I just read a wonderful article that brought together something that has been dancing around in my mind lately.  Can evidence-based medicine and clinical quality improvement learn from each other? by Paul Glasziou, Greg Ogrinc, and Steve Goodman offers some intriguing insights.  Additionally, the timing could not be more perfect.

My studies pertaining to evidence-based medicine (EBM) in school right now have experienced many close encounters with my quality / performance / process improvement background.  Certainly providing best practice is part of quality care, but as the authors point out, ‘doing the right thing’ and ‘doing things right’, while complementing one another, are not quite the same.

Thanks to technology, identifying what needs to be done in clinical practice is now the easy part.  Determining how to disseminate that practice among multiple providers, disciplines, and settings is trickier.  Established processes within health care systems may prevent ‘right things’ from being accomplished correctly, consistently – or at all.  The implementation of EBM may require the employment of quality improvement methods to integrate evidence into individual clinical practice and entire systems of care.

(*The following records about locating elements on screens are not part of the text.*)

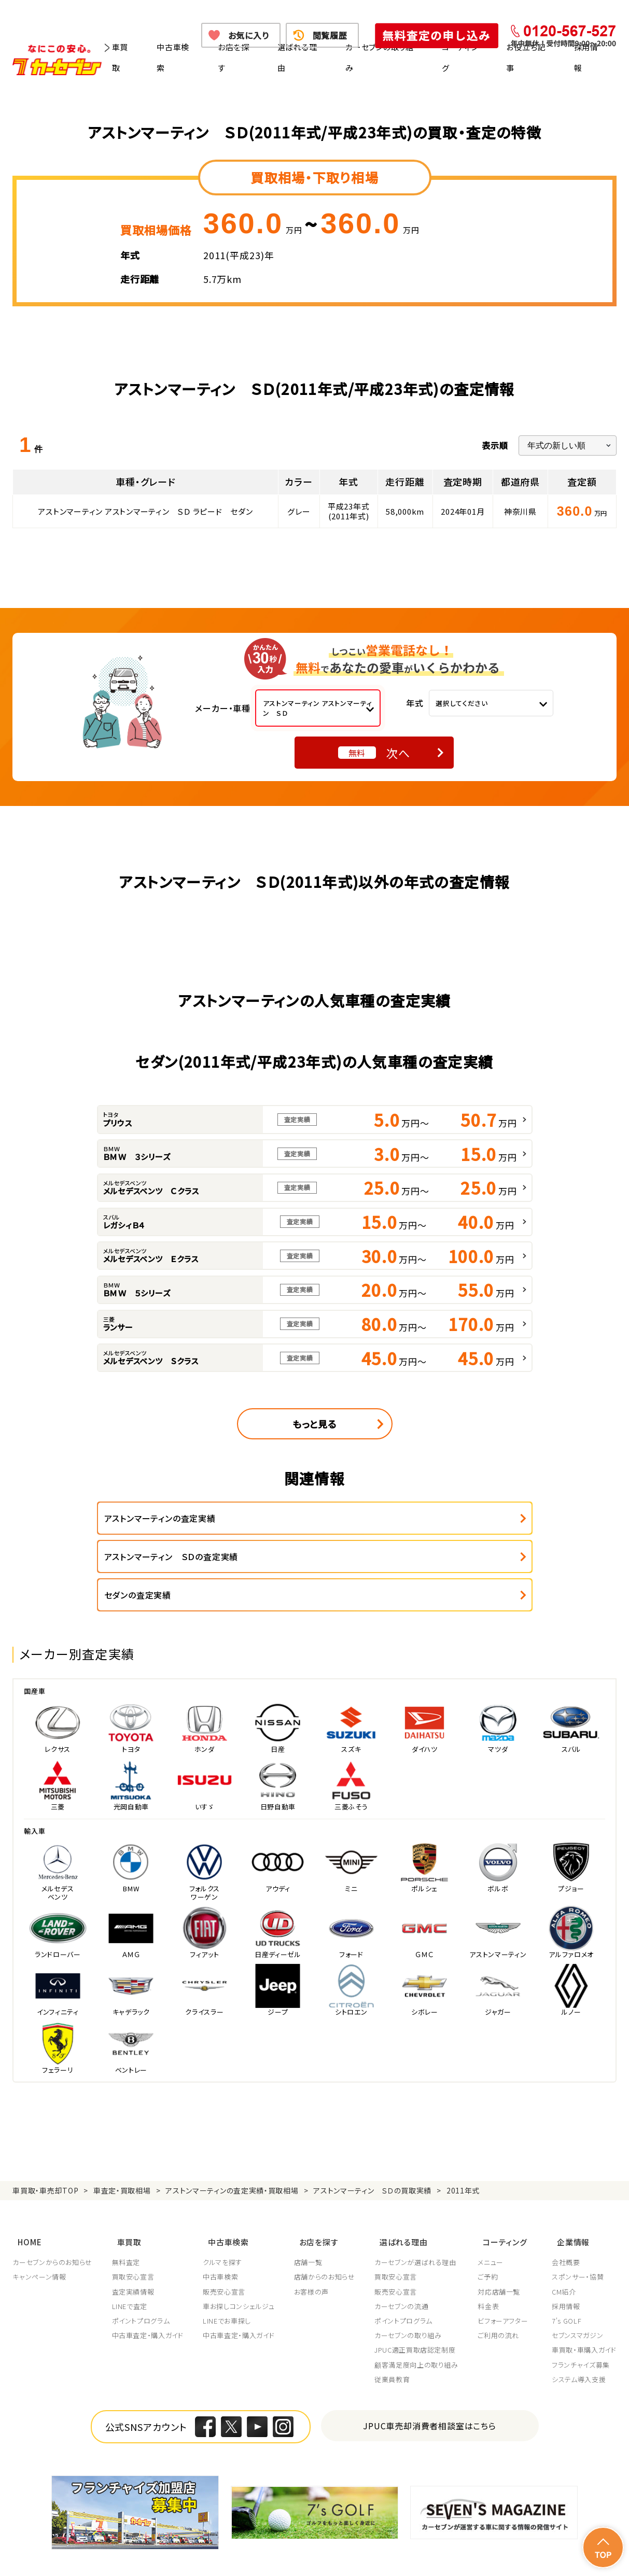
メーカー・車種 (222, 708)
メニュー (494, 2215)
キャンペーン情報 (39, 2230)
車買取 (120, 57)
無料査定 (127, 2215)
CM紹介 (564, 2245)
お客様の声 (313, 2245)
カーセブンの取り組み (379, 57)
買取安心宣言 (134, 2230)
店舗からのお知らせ (326, 2230)
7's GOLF (566, 2274)
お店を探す (233, 57)
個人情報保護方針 (142, 2542)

However, while EBM and QI look like a team destined for great things, I cannot help but think the potential for incredibly awesomeness is being overlooked.  Adding Patient Safety and Informatics to this team provides a multidimensional balance and comprehensive structure that addresses a multitude of interdependent, overlapping, and mutually beneficial concerns.  This group of professionals would have the ability to predict, prevent, implement, and evaluate barriers to providing the highest quality of care.

Maybe then we will have the best chance of ‘doing the right thing right’– for all patients all of the time.